Give every line of the material as a numbered list, omitting blank lines and leaving the pictures out.

Data for locating words and elements:
┌────────

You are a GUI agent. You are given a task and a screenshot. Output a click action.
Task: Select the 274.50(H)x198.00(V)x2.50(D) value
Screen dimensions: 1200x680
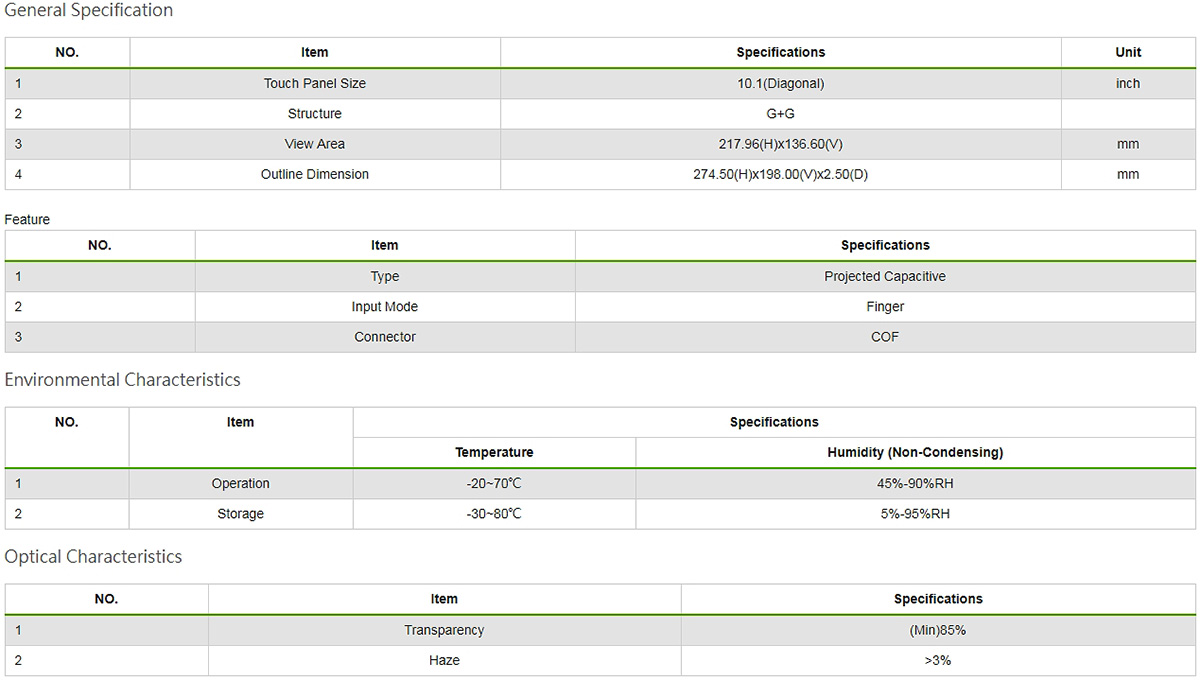(780, 174)
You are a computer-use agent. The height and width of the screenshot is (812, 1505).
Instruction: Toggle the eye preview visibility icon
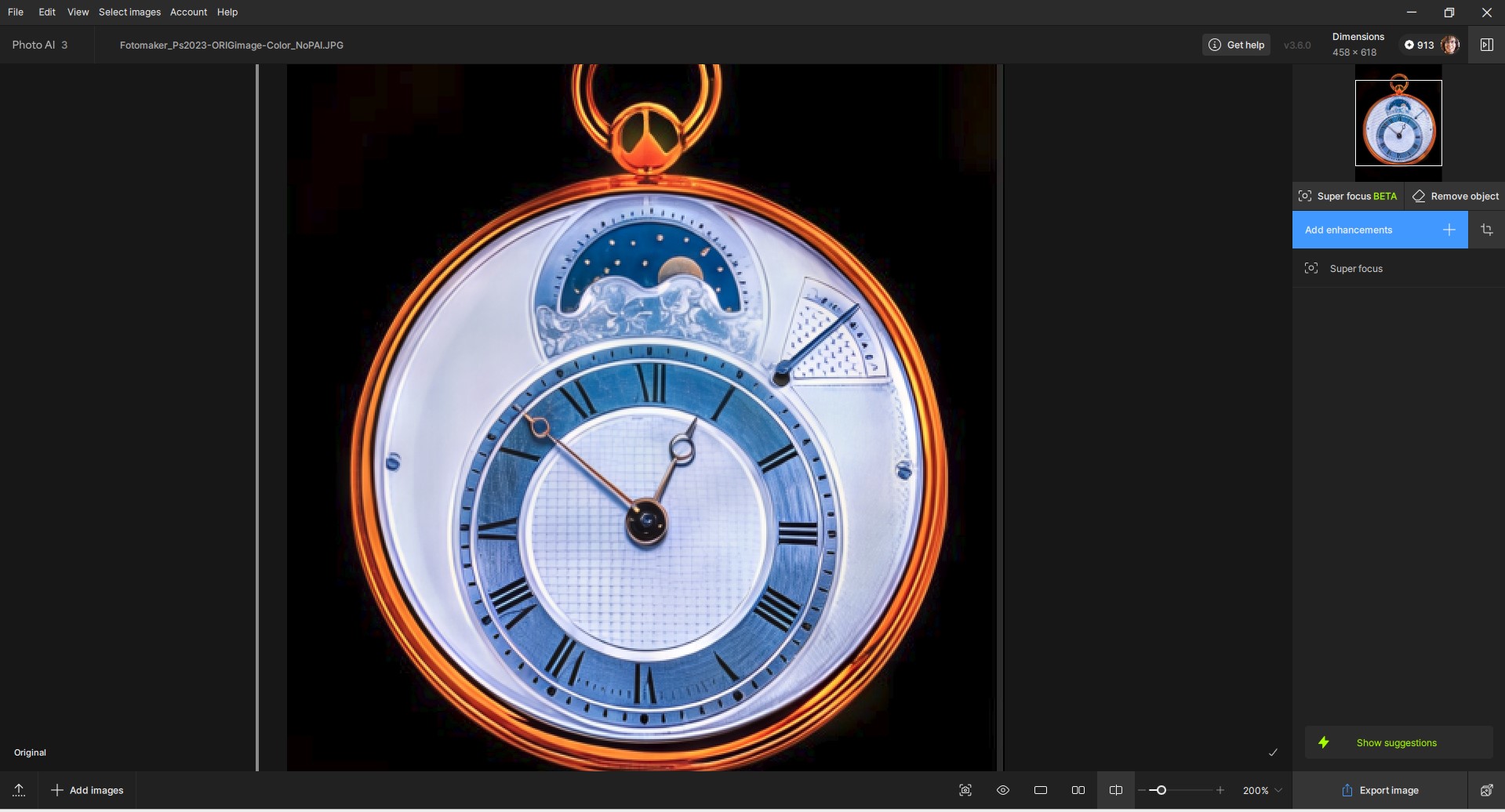click(x=1003, y=790)
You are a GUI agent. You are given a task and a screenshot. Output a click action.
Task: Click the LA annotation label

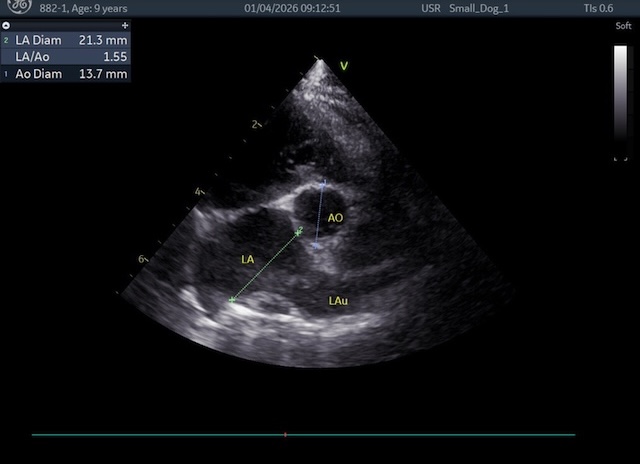click(248, 259)
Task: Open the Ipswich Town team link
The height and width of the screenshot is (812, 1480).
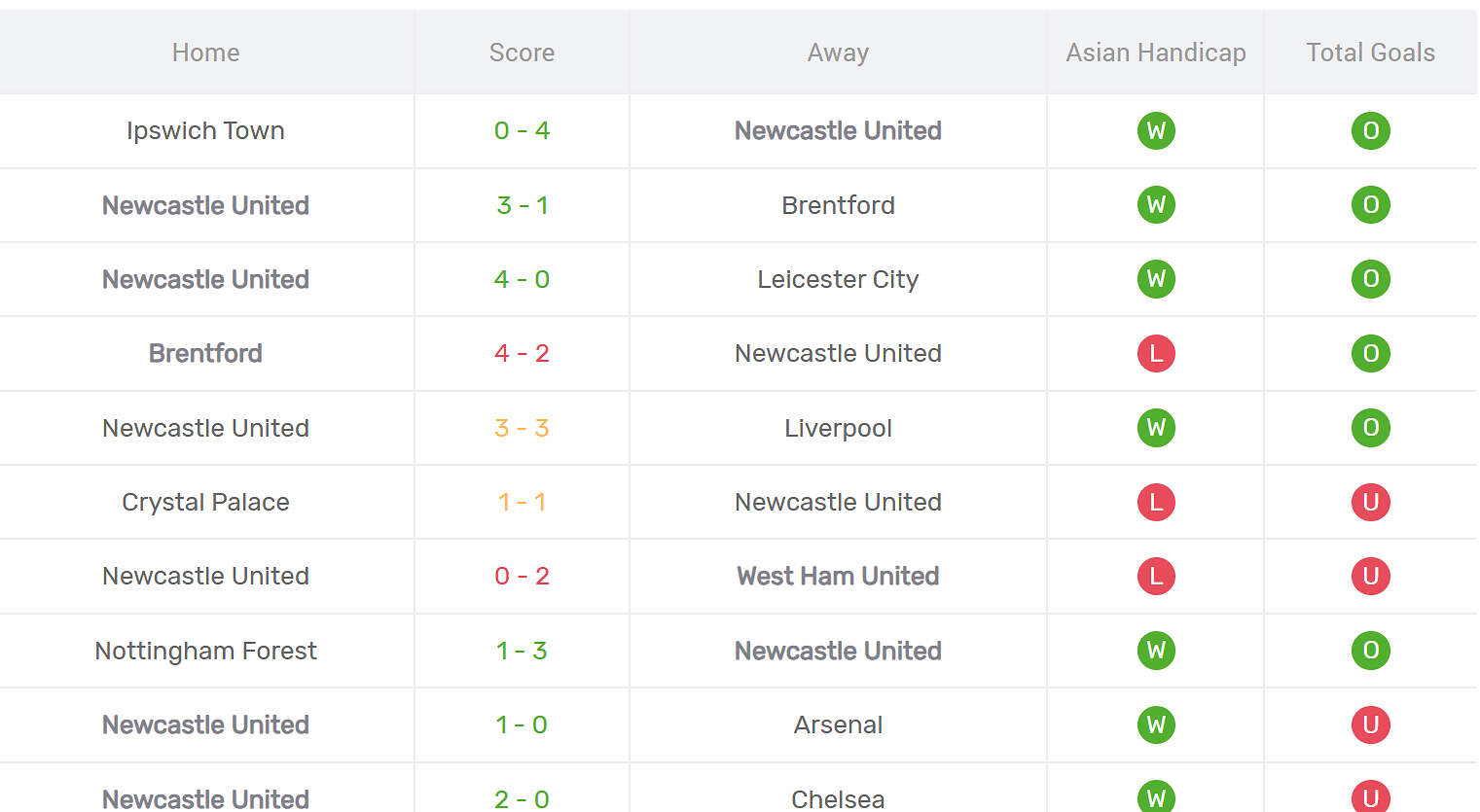Action: [205, 130]
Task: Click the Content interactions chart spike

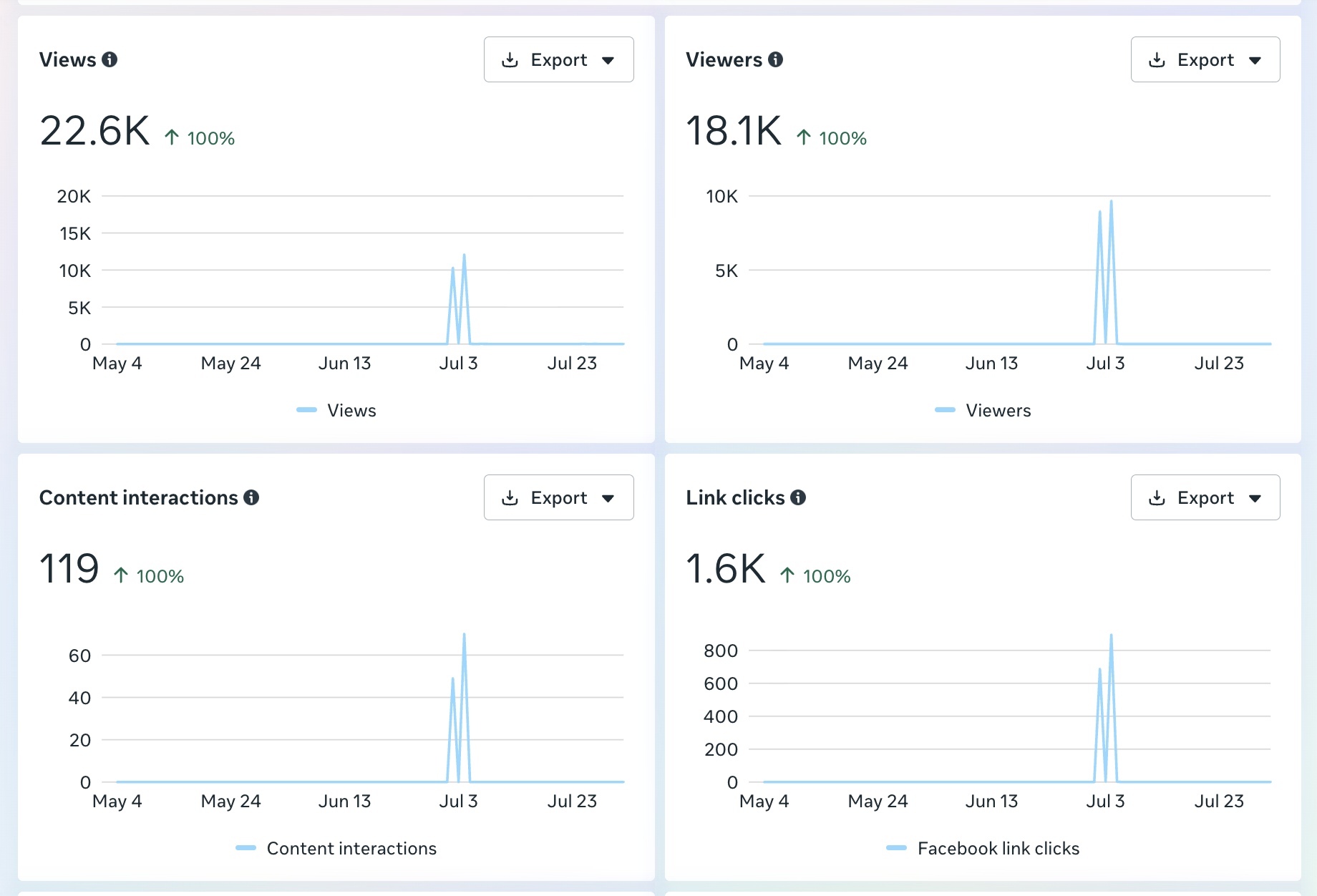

└────────

● COMPLETE RESPONSE:
1. You are a GUI agent. You are given a task and a screenshot. Output a click action.
2. Task: Select the 274.50(H)x198.00(V)x2.50(D) value
3. Screen dimensions: 1200x680
4. (780, 174)
5. You are a computer-use agent. The height and width of the screenshot is (812, 1505).
6. Instruction: Toggle the eye preview visibility icon
7. click(x=1003, y=790)
8. You are a GUI agent. You are given a task and a screenshot. Output a click action.
9. Task: Click the LA annotation label
10. click(248, 259)
11. Task: Open the Ipswich Town team link
12. The height and width of the screenshot is (812, 1480).
13. Action: [205, 130]
14. Task: Click the Content interactions chart spike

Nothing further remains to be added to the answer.